What is needed ▸
When you reply, transcribe every line of the data below exactly.

(Supplied data)

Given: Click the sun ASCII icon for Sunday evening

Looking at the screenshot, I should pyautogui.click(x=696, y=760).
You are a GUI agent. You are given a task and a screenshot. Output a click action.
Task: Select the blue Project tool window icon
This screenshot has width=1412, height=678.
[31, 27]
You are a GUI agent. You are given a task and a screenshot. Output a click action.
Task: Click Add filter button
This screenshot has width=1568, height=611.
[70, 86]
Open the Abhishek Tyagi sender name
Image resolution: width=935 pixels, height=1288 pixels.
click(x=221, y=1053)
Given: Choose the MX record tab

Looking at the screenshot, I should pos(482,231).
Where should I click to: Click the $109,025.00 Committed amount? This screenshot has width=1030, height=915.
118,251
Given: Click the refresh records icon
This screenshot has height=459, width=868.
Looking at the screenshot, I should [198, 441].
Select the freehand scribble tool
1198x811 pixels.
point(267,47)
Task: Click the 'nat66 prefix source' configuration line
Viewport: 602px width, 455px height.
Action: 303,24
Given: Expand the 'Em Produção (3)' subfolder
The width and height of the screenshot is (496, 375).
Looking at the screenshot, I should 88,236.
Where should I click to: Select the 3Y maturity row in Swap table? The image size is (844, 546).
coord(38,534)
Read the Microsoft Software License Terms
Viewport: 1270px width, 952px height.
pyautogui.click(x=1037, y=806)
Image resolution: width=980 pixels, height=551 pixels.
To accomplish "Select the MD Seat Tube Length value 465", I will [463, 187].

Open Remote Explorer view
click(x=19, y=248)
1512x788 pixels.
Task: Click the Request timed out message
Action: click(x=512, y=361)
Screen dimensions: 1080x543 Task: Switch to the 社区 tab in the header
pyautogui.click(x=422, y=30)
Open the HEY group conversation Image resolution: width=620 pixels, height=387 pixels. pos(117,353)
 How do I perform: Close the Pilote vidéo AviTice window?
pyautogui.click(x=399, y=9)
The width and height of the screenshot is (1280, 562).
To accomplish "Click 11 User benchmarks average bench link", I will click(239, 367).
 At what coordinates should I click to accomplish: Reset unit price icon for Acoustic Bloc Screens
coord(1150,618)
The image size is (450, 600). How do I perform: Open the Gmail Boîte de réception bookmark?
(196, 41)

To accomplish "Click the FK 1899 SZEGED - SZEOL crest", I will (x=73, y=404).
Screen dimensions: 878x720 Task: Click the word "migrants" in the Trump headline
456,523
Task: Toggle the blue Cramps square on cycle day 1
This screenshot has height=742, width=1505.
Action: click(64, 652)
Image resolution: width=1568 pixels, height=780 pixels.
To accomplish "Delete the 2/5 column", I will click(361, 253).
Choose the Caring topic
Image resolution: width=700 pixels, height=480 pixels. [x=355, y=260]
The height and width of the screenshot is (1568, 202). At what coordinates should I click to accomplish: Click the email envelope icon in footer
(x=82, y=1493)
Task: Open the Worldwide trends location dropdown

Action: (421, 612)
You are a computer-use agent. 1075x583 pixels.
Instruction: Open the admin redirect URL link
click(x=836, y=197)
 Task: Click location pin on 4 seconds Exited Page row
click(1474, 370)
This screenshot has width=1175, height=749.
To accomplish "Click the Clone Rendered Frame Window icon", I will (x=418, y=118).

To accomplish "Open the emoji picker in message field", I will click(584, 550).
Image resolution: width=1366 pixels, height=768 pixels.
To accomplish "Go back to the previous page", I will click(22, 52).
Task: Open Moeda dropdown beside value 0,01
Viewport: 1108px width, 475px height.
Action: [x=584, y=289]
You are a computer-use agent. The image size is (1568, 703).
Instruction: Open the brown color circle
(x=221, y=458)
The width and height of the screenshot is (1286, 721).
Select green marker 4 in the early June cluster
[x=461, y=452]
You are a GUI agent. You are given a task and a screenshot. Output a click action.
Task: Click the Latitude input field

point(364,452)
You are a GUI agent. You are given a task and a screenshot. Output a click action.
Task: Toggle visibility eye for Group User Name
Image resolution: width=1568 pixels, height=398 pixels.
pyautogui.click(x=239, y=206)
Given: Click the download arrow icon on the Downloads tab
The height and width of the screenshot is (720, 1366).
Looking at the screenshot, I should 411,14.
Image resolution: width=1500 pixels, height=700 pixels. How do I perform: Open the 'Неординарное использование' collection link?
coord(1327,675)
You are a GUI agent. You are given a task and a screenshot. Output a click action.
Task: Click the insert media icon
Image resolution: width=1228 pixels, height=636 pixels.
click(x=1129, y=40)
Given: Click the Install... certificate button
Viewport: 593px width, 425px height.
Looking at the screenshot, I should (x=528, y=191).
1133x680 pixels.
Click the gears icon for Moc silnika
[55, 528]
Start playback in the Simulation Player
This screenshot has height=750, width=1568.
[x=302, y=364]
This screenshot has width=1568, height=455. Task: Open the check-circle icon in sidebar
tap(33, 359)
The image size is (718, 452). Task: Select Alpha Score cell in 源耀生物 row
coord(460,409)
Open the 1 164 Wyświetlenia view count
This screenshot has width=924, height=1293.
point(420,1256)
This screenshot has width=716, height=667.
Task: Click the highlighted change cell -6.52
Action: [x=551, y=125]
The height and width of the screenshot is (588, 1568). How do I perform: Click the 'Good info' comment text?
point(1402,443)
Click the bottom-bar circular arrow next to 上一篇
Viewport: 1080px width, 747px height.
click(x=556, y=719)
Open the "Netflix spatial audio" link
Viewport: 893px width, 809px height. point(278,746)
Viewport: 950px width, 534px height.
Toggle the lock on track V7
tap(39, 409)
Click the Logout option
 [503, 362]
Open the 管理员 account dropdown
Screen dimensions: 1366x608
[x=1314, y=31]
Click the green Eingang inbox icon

(End Supplied data)

Output below ▸
Given: Click the sun ASCII icon for Sunday evening

Looking at the screenshot, I should pyautogui.click(x=696, y=760).
You are a GUI agent. You are given a task and a screenshot. Output a click action.
Task: Select the blue Project tool window icon
This screenshot has width=1412, height=678.
[31, 27]
You are a GUI agent. You are given a task and a screenshot. Output a click action.
Task: Click Add filter button
This screenshot has width=1568, height=611.
[70, 86]
Open the Abhishek Tyagi sender name
Image resolution: width=935 pixels, height=1288 pixels.
click(x=221, y=1053)
Given: Choose the MX record tab

Looking at the screenshot, I should pos(482,231).
Where should I click to: Click the $109,025.00 Committed amount? This screenshot has width=1030, height=915.
118,251
Given: Click the refresh records icon
This screenshot has height=459, width=868.
Looking at the screenshot, I should [198, 441].
Select the freehand scribble tool
1198x811 pixels.
point(267,47)
Task: Click the 'nat66 prefix source' configuration line
Viewport: 602px width, 455px height.
Action: 303,24
Given: Expand the 'Em Produção (3)' subfolder
The width and height of the screenshot is (496, 375).
Looking at the screenshot, I should 88,236.
Where should I click to: Select the 3Y maturity row in Swap table? The image size is (844, 546).
coord(38,534)
Read the Microsoft Software License Terms
Viewport: 1270px width, 952px height.
pyautogui.click(x=1037, y=806)
Image resolution: width=980 pixels, height=551 pixels.
To accomplish "Select the MD Seat Tube Length value 465", I will [463, 187].

Open Remote Explorer view
click(x=19, y=248)
1512x788 pixels.
Task: Click the Request timed out message
Action: click(x=512, y=361)
Screen dimensions: 1080x543 Task: Switch to the 社区 tab in the header
pyautogui.click(x=422, y=30)
Open the HEY group conversation Image resolution: width=620 pixels, height=387 pixels. pos(117,353)
 How do I perform: Close the Pilote vidéo AviTice window?
pyautogui.click(x=399, y=9)
The width and height of the screenshot is (1280, 562).
To accomplish "Click 11 User benchmarks average bench link", I will click(239, 367).
 At what coordinates should I click to accomplish: Reset unit price icon for Acoustic Bloc Screens
coord(1150,618)
The image size is (450, 600). How do I perform: Open the Gmail Boîte de réception bookmark?
(196, 41)

To accomplish "Click the FK 1899 SZEGED - SZEOL crest", I will (x=73, y=404).
Screen dimensions: 878x720 Task: Click the word "migrants" in the Trump headline
456,523
Task: Toggle the blue Cramps square on cycle day 1
This screenshot has height=742, width=1505.
Action: click(64, 652)
Image resolution: width=1568 pixels, height=780 pixels.
To accomplish "Delete the 2/5 column", I will click(361, 253).
Choose the Caring topic
Image resolution: width=700 pixels, height=480 pixels. [x=355, y=260]
The height and width of the screenshot is (1568, 202). At what coordinates should I click to accomplish: Click the email envelope icon in footer
(x=82, y=1493)
Task: Open the Worldwide trends location dropdown

Action: (421, 612)
You are a computer-use agent. 1075x583 pixels.
Instruction: Open the admin redirect URL link
click(x=836, y=197)
 Task: Click location pin on 4 seconds Exited Page row
click(1474, 370)
This screenshot has width=1175, height=749.
To accomplish "Click the Clone Rendered Frame Window icon", I will (x=418, y=118).

To accomplish "Open the emoji picker in message field", I will click(584, 550).
Image resolution: width=1366 pixels, height=768 pixels.
To accomplish "Go back to the previous page", I will click(22, 52).
Task: Open Moeda dropdown beside value 0,01
Viewport: 1108px width, 475px height.
Action: [x=584, y=289]
You are a computer-use agent. The image size is (1568, 703).
Instruction: Open the brown color circle
(x=221, y=458)
The width and height of the screenshot is (1286, 721).
Select green marker 4 in the early June cluster
[x=461, y=452]
You are a GUI agent. You are given a task and a screenshot. Output a click action.
Task: Click the Latitude input field

point(364,452)
You are a GUI agent. You are given a task and a screenshot. Output a click action.
Task: Toggle visibility eye for Group User Name
Image resolution: width=1568 pixels, height=398 pixels.
pyautogui.click(x=239, y=206)
Given: Click the download arrow icon on the Downloads tab
The height and width of the screenshot is (720, 1366).
Looking at the screenshot, I should 411,14.
Image resolution: width=1500 pixels, height=700 pixels. How do I perform: Open the 'Неординарное использование' collection link?
coord(1327,675)
You are a GUI agent. You are given a task and a screenshot. Output a click action.
Task: Click the insert media icon
Image resolution: width=1228 pixels, height=636 pixels.
click(x=1129, y=40)
Given: Click the Install... certificate button
Viewport: 593px width, 425px height.
Looking at the screenshot, I should (x=528, y=191).
1133x680 pixels.
Click the gears icon for Moc silnika
[55, 528]
Start playback in the Simulation Player
This screenshot has height=750, width=1568.
[x=302, y=364]
This screenshot has width=1568, height=455. Task: Open the check-circle icon in sidebar
tap(33, 359)
The image size is (718, 452). Task: Select Alpha Score cell in 源耀生物 row
coord(460,409)
Open the 1 164 Wyświetlenia view count
This screenshot has width=924, height=1293.
point(420,1256)
This screenshot has width=716, height=667.
Task: Click the highlighted change cell -6.52
Action: [x=551, y=125]
The height and width of the screenshot is (588, 1568). How do I perform: Click the 'Good info' comment text?
point(1402,443)
Click the bottom-bar circular arrow next to 上一篇
Viewport: 1080px width, 747px height.
click(x=556, y=719)
Open the "Netflix spatial audio" link
Viewport: 893px width, 809px height. point(278,746)
Viewport: 950px width, 534px height.
Toggle the lock on track V7
tap(39, 409)
Click the Logout option
 [503, 362]
Open the 管理员 account dropdown
Screen dimensions: 1366x608
[x=1314, y=31]
Click the green Eingang inbox icon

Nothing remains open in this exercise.